Se cambia il linguaggio, scoppia la rivoluzione
Da qualche anno, invece, assistiamo a qualcosa di rivoluzionario, anche se ancora al primo stadio: ci sono aziende che stanno lavorando per la felicità e per farlo – insieme alle azioni – hanno cominciato ad usare il linguaggio del cambiamento.
Preciso: il realismo vuole che la felicità non si ottenga dall’oggi al domani e che, vedendo come va il mondo, a tutto pensi tranne che alla “produzione” di felicità. Lo stesso realismo vuole anche un’altra cosa: in Italia e nel mondo, ci sono imprese che si stanno adoperando affinché questo sia possibile. È realtà: la parola felicità è entrata nel vocabolario delle imprese. Il cambiamento comincia dal linguaggio e poi trasforma il mondo. Va bene anche il nostro piccolo mondo, quello in cui viviamo. L’importante è che si inizi.
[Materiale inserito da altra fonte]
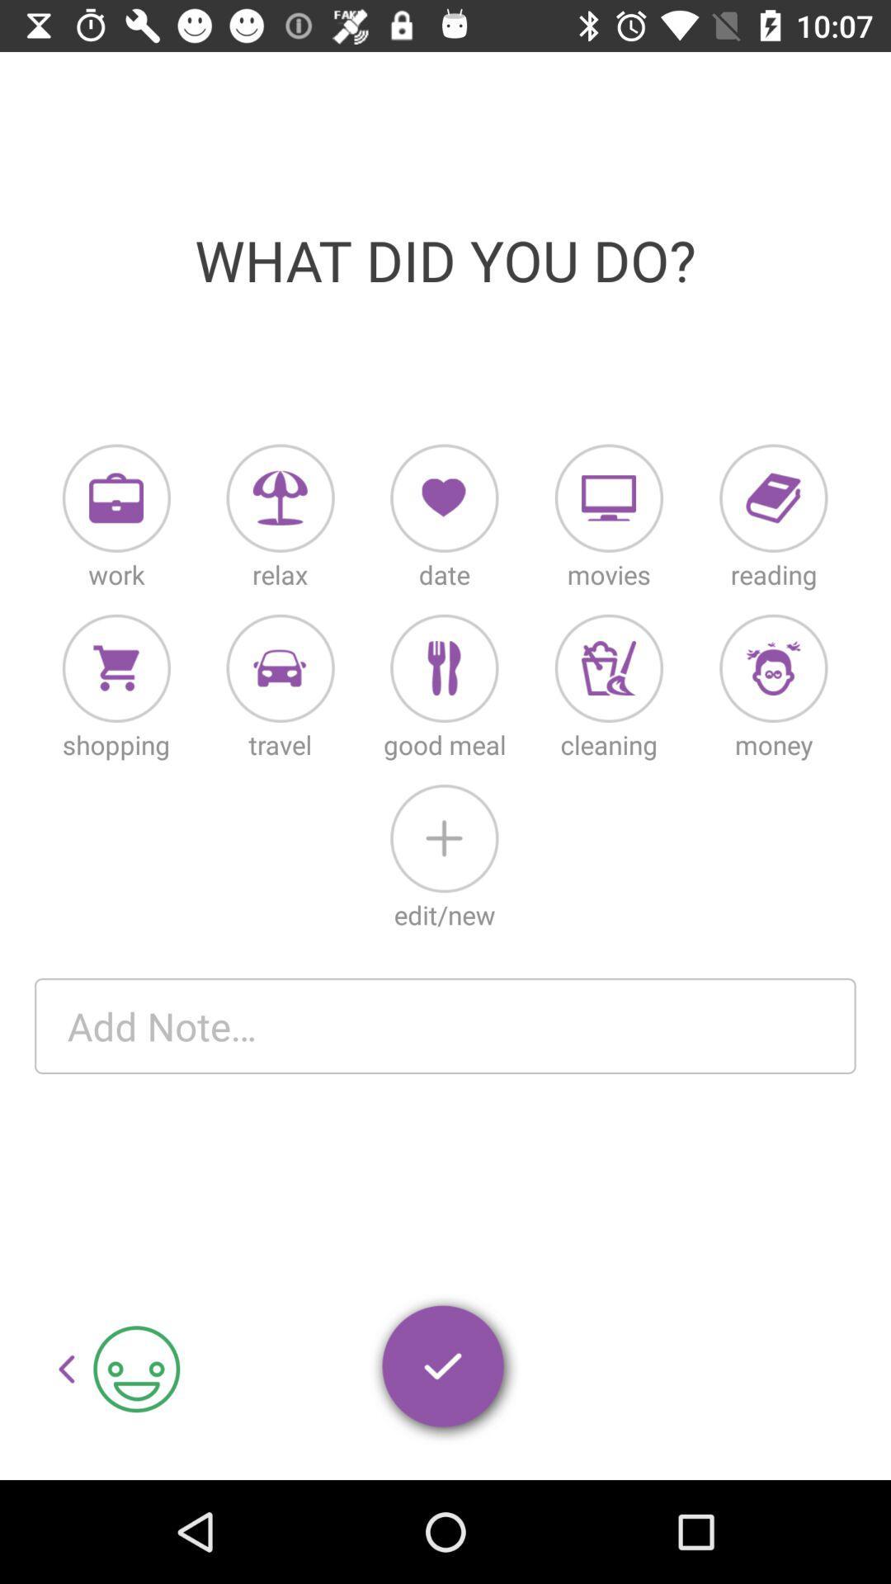 The height and width of the screenshot is (1584, 891). What do you see at coordinates (773, 497) in the screenshot?
I see `reading` at bounding box center [773, 497].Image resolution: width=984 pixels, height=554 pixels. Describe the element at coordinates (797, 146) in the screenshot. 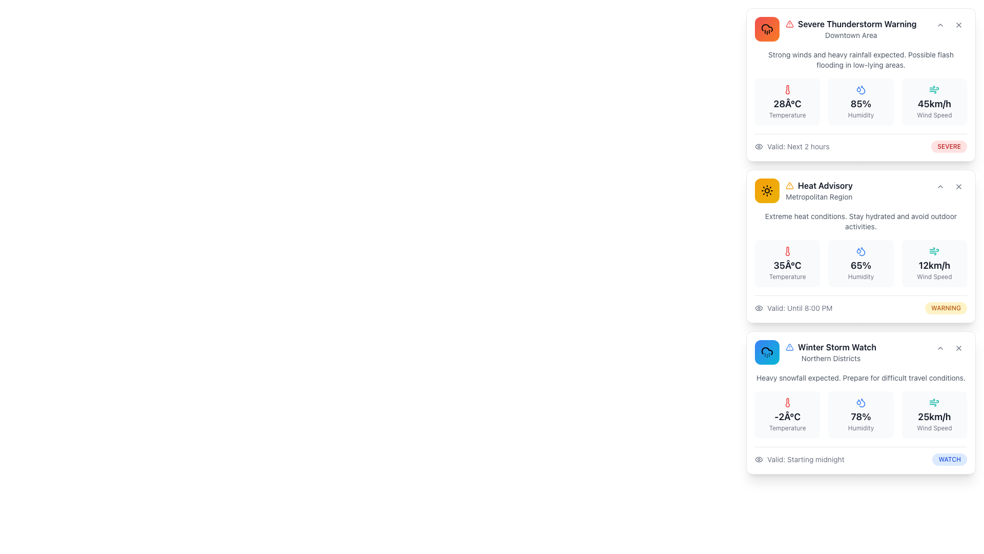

Questo produce tanti effetti concreti. Il primo: la felicità non è qualcosa di evanescente, non la danno i soldi o il potere, ma la forza di lavorare su noi stessi per migliorarci. Siamo abituati a dare al contesto la responsabilità dei nostri fallimenti. A volte è così, in tutte le altre, invece, perdiamo di vista l’obiettivo perché abbiamo smesso di migliorare noi stessi.
«L’iniziativa economica non può contrastare l’utilità sociale»: il Parlamento dice ok
A proposito di cambiamenti, prima di finire di scrivere questo Pensamento, lo sguardo è caduto sul feed Linkedin di Asvis e ho letto: «Siamo felici di segnalare che il Parlamento ha approvato nel pomeriggio la proposta di legge di riforma costituzionale che introduce tra i Principi fondamentali della nostra carta Costituzionale la tutela dell’ambiente e della biodiversità, anche nell’interesse delle future generazioni. La modifica sancisce inoltre che nessuna iniziativa economica può svolgersi in contrasto con l’utilità sociale o in modo da recare danno alla sicurezza, alla libertà, alla dignità umana, alla salute e all’ambiente».
Il cambiamento è in atto, se si ferma o rallenta, è solo una nostra responsabilità.